Personal life
- Born: David Beresford 1946 Sydney, New South Wales, Australia
- Died: 27 July 2017 (aged 70–71) Mirtola, Almora district, India

Religious life
- Temple: Mirtola

Senior posting
- Teacher: Sri Madhava Ashish

= Dev Ashish =

Australian-born Indian spiritual leader (1946–2017)

Sri Dev Ashish (1946–2017) was an Australian-born Indian spiritual leader who ran the Mirtola ashram in Uttarakhand from 1997 to 2017.

==Biography==
Dev Ashish was born David Beresford in Sydney in 1946 to Nelson Venters Beresford, a Surrey-born farmer in Turramurra, and his artist wife Ethelene Flora (née Venables). The Beresfords were interested in Eastern spirituality and spent time in India, first as followers of Jiddu Krishnamurti and later at the Sri Aurobindo Ashram in Pondicherry, and David grew up in Kumaon.

Though they had originally intended to place David in a biodynamic farm in England, the Beresfords instead moved to Mirtola, then managed by two British-born gurus, Krishna Prem and his disciple Madhava Ashish. "The moment Sri Madhava Ashish set eyes on David," writes Madhava Ashish's disciple Bill Aitken, "he knew he had found his spiritual heir.

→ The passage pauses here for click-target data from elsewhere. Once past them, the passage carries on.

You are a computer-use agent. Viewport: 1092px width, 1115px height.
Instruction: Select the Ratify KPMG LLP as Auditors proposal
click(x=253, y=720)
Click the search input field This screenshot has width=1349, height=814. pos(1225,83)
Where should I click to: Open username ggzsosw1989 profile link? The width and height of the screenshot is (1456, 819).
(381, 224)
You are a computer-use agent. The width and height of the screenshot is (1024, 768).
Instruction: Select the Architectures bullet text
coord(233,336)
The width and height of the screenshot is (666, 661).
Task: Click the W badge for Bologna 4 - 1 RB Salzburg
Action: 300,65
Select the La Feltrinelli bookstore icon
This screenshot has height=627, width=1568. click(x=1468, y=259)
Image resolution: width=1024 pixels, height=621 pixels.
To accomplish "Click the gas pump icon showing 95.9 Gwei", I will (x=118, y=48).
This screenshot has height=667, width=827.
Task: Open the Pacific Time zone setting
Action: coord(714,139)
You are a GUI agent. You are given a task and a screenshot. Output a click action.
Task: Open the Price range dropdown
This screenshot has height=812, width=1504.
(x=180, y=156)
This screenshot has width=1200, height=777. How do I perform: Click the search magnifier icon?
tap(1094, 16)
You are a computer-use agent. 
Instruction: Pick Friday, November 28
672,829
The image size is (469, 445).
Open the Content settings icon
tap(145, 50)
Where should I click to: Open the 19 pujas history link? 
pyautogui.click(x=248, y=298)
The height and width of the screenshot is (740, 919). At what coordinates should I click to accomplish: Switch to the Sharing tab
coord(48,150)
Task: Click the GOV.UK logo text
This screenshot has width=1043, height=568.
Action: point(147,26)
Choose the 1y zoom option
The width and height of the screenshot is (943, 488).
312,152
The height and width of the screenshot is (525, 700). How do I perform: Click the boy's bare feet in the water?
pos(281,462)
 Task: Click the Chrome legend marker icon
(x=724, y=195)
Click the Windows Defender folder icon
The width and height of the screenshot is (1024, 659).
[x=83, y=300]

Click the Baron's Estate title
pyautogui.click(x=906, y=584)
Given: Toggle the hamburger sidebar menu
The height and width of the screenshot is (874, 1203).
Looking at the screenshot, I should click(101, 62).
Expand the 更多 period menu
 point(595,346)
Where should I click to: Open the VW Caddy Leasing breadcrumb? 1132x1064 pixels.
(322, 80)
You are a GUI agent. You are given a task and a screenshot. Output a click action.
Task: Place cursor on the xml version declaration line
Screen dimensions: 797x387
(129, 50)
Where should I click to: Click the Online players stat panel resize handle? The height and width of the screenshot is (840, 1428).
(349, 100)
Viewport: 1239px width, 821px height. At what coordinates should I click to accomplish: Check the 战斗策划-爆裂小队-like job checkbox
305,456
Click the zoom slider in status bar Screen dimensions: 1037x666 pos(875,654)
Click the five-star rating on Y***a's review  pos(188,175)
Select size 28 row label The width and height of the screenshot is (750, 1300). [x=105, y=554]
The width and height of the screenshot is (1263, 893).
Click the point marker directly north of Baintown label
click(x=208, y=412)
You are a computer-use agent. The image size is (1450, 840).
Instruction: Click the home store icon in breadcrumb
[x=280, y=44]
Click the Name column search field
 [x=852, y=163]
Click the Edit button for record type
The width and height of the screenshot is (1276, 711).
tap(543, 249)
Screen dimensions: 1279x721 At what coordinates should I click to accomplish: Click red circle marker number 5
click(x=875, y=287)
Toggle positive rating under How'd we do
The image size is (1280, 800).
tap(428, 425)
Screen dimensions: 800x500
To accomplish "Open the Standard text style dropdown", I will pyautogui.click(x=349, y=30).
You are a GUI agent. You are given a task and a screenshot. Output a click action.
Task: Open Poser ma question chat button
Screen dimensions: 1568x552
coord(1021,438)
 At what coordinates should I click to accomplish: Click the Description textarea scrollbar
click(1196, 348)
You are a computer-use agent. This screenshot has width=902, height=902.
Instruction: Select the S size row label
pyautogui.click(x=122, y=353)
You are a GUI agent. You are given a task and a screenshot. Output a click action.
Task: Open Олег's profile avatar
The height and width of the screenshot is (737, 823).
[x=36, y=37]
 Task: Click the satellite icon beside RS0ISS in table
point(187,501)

After the death of his param-guru, Krishna Prem, in November 1965, Dev Ashish, along with Madhava Ashish, worked to transform the ashram farm and forest, making it a model for environmentally sound rural development. For his work on environmental education, the latter was awarded the Padma Shri in 1992.

In addition to his practical skills, Dev Ashish had a "deep intuitive side" with he would "batter people's personality traits in the mode of the Gurdjieffian 'Madame Vanity and Mr Self-Love'." He was also called 'Dev Da', "Da" meaning elder brother, in the tradition established by his predecessors Krishna Prem ('Gopal Da') and Madhava Ashish ('Ashish Da').

He was deeply devoted to his guru and "attended to him with single-pointed selfnessness" in the last stages of his life. Following Madhava Ashish's death in April 1997, Dev Ashish took over the running of the Mirtola ashram.

==Death and legacy==
Dev Ashish died by gunshot wound on 27 July 2017. Local authorities said the death of Dev Ashish, who "was deeply involved in social and religious work in the region", appeared to be suicide.

According to the academic Andrew Rawlinson, by appointing "another Westerner, the Australian, David Beresford/Dev, as his successor", Madhava Ashish further cemented Mirtola as an ashram run by a succession of Western-origin teachers. "In other words, there is a branch of Gaudiya Vaishnavism in India that has an established lineage of Western gurus," he writes.